For the records below, tally the lines that contain "Toggle" and give only that number.

*** MATERIALS PROVIDED Section Begins ***

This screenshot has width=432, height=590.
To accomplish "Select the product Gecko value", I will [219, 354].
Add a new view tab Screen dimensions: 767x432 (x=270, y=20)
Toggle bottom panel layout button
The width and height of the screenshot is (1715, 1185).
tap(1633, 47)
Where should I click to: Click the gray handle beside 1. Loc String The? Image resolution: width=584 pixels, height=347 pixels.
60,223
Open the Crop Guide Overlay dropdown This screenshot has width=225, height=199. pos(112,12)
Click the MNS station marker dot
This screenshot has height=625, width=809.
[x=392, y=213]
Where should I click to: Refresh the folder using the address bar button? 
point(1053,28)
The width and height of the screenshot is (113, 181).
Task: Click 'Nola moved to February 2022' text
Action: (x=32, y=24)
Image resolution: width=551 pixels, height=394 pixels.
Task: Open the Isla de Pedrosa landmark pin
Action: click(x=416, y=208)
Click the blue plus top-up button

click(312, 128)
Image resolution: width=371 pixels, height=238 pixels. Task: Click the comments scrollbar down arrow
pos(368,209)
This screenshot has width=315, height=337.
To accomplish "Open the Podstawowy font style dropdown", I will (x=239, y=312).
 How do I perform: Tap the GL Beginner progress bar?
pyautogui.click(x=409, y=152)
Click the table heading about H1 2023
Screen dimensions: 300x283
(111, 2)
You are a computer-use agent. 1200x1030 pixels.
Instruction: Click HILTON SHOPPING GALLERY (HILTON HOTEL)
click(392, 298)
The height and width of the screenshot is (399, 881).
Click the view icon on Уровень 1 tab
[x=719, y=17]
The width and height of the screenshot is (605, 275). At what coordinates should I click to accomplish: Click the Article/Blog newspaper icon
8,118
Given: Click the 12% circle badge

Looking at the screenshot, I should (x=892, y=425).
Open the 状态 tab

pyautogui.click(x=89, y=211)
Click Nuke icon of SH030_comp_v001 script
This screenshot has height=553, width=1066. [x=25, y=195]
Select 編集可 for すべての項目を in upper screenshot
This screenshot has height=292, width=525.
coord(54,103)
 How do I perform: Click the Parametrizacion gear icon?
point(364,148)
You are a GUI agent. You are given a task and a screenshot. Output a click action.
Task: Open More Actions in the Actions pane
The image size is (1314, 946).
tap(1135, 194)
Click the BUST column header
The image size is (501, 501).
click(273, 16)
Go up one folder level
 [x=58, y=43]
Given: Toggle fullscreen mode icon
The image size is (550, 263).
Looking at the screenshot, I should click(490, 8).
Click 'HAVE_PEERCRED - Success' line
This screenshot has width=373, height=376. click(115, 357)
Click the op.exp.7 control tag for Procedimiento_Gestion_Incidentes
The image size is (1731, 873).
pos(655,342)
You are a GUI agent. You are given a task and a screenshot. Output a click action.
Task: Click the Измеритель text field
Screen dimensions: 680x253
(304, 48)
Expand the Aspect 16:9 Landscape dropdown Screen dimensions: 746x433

*** MATERIALS PROVIDED Section Ends ***

▸ **RESULT OF THE TASK**
2